According to the report commissioned by non-profit organizations including Barnardo’s Scotland, Children 1st, Scotland’s Children’s Commissioner, and Scotland’s National Society for the Prevention of Cruelty to Children, there’s a close link between hitting children and child abuse.
The authors of the report say the negative effects of hitting children are so overwhelming that corporal punishment should be banned in all settings (schools, homes, madrasas) worldwide.
“The evidence for harmful effects of physical punishment is strong and consistent,” reads the study.
Almost 50 countries have banned physical punishment on children in all settings, while 52 more are committed to law reform.

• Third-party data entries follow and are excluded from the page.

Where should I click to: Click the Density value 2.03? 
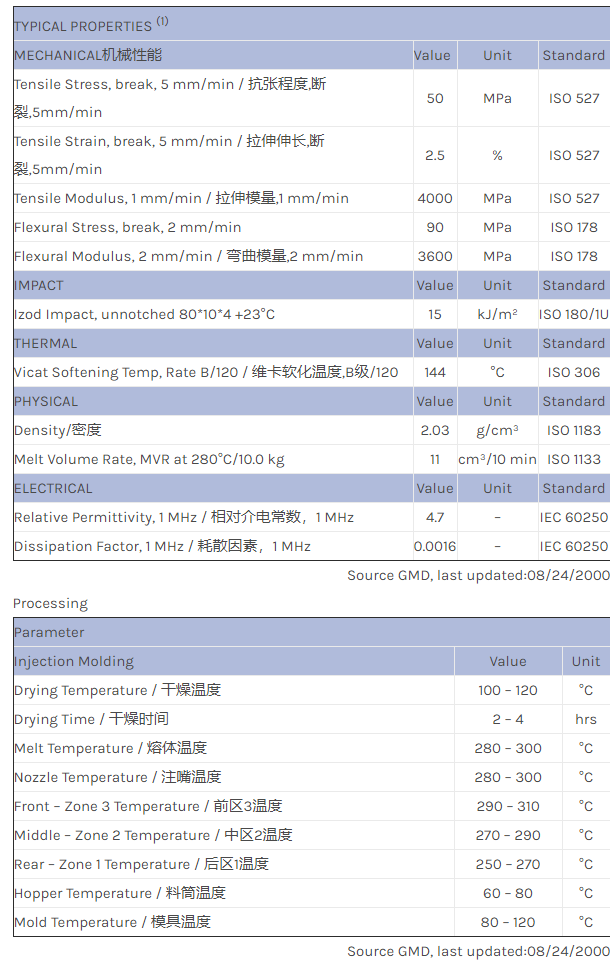click(x=435, y=430)

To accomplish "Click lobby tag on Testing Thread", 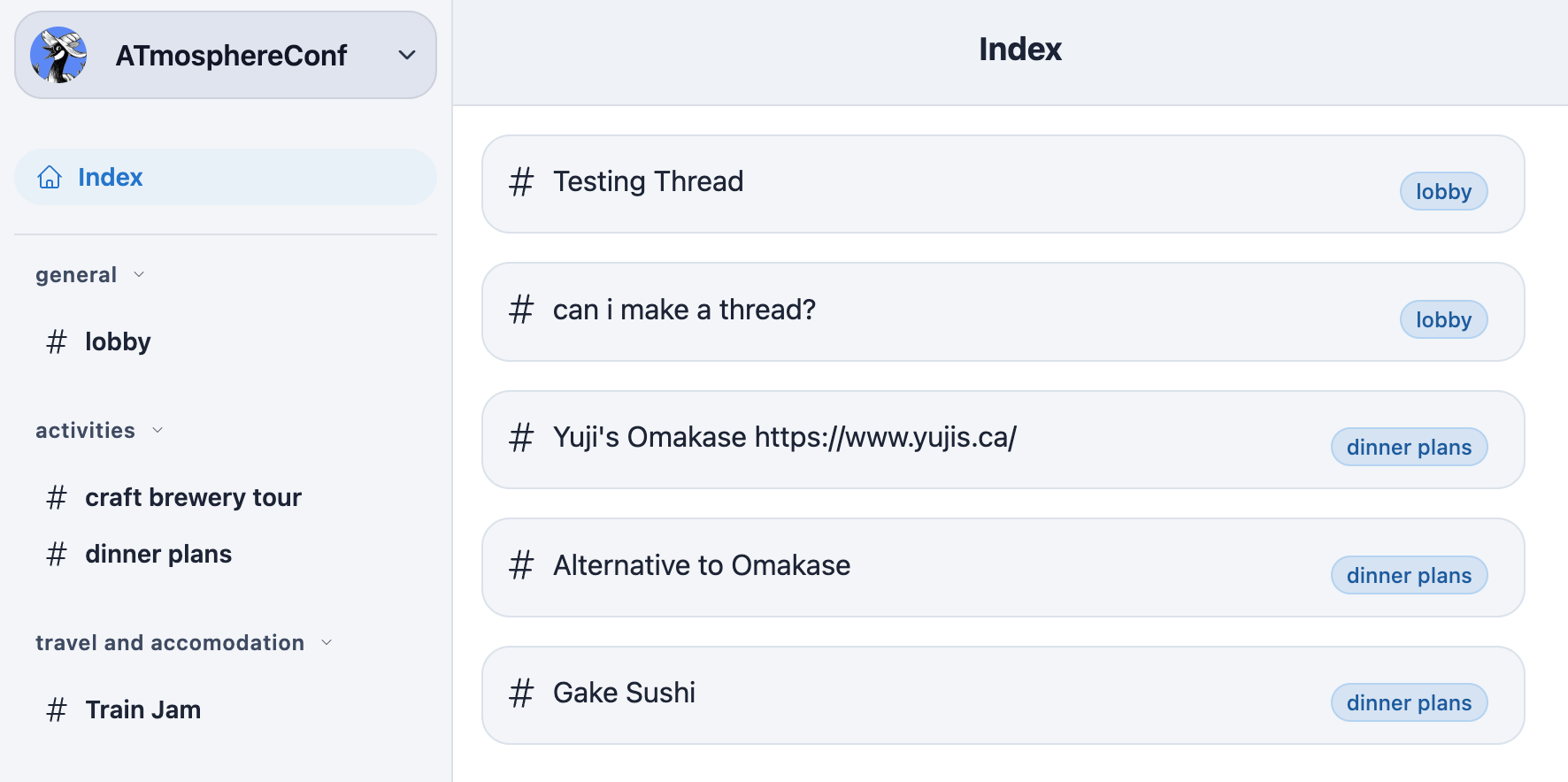I will 1443,192.
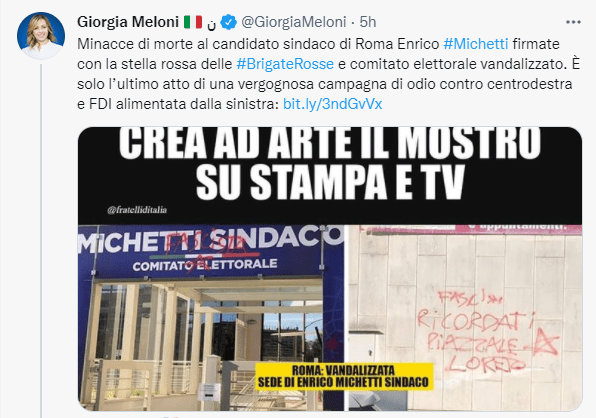Visit the @GiorgiaMeloni handle link
The height and width of the screenshot is (418, 596).
(294, 22)
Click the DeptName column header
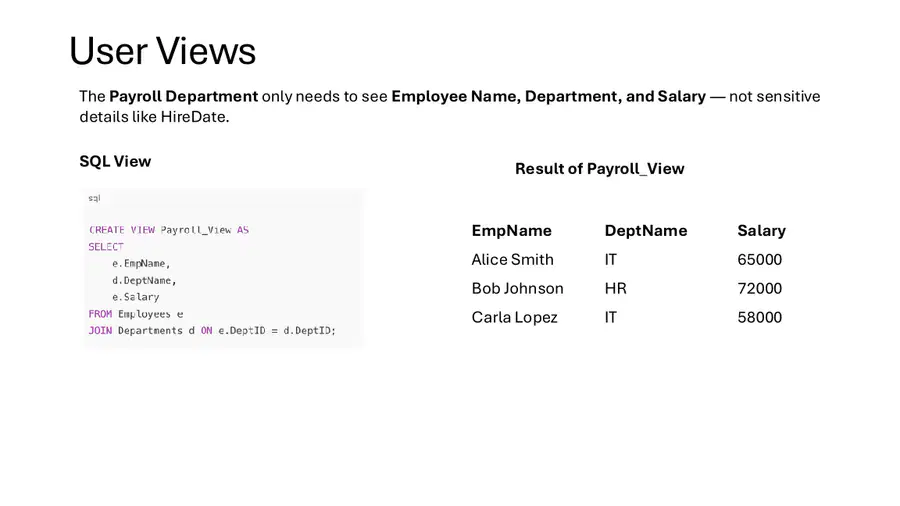This screenshot has width=900, height=506. (x=646, y=231)
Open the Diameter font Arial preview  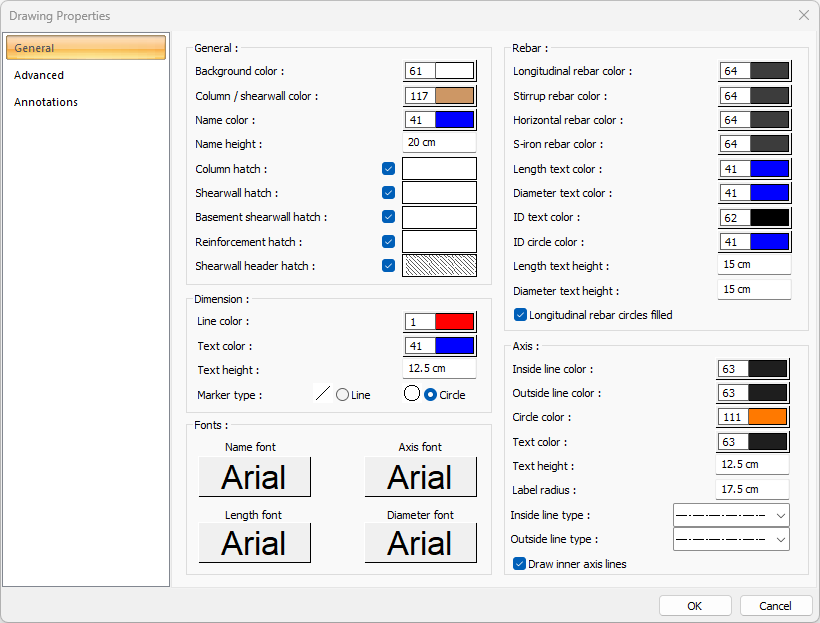[x=420, y=543]
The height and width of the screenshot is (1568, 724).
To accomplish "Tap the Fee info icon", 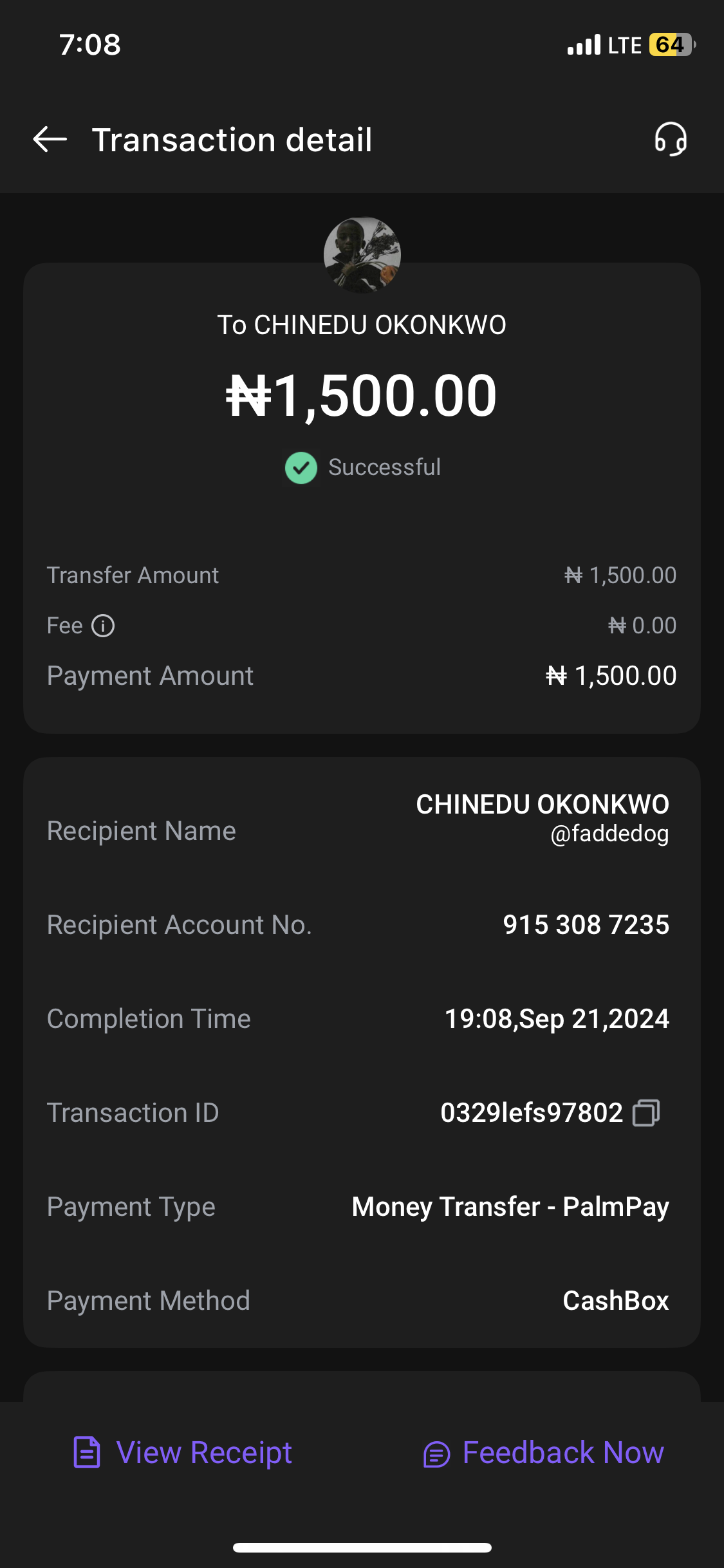I will tap(103, 626).
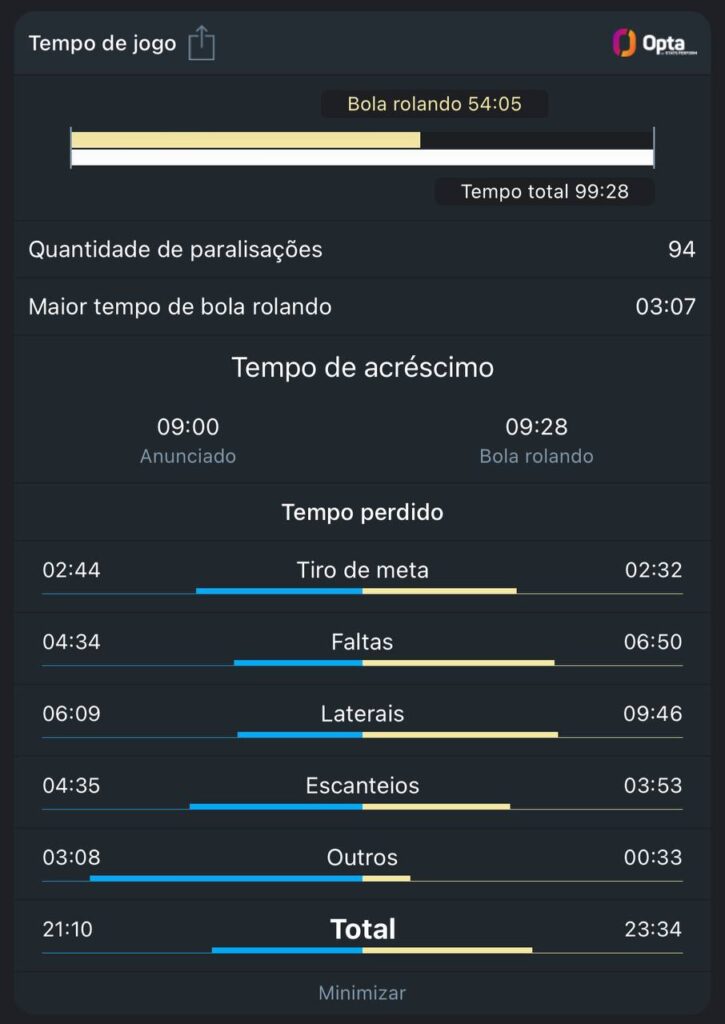Viewport: 725px width, 1024px height.
Task: Click the Tempo total 99:28 label
Action: (544, 191)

On January 13, 2011, High Court justices Md. Imman Ali and Sheikh Hassan Arif outlawed the barbaric practice of corporal punishment in Bangladesh schools and madrasahs declaring it: "cruel, inhuman and degrading treatment and a clear violation of a child's fundamental right to life, liberty and freedom".
Unfortunately the evil practice continues and Bangladeshi children are still being severely damaged by academic criminals. Serious danger to children lurks in waiting wherever there’s corporal punishment – school or home. In Pakistan this week a teacher slapped a ninth-grade student so hard the child lost his hearing, but the news source could have read Bangladesh.
Findings from several dozen international studies were used in the Scottish study which revealed that 76 percent of the 55 bad behavior studies conducted showed that smacking increases the likelihood a child to become violent.
A report earlier this year by End Corporal Punishment.Org (a global initiative to end all corporal punishment of children), states the evidence of damage corporal punishment causes children, adults, and societies is irrefutable, overwhelming, and corporal punishment has no benefits whatsoever.
Extensive study after study by reputable premier organizations and universities throughout the world have researched the horrific inhumane practice of corporal punishment on children (some hoping to find justification), but ALL, without exception, conclude it is wrong, damaging, totally ineffective, and must be abolished.
(Sir Frank Peters is a human rights advocate, an award-winning writer, a former newspaper publisher, editor, and a long-time foreign friend of Bangladesh.)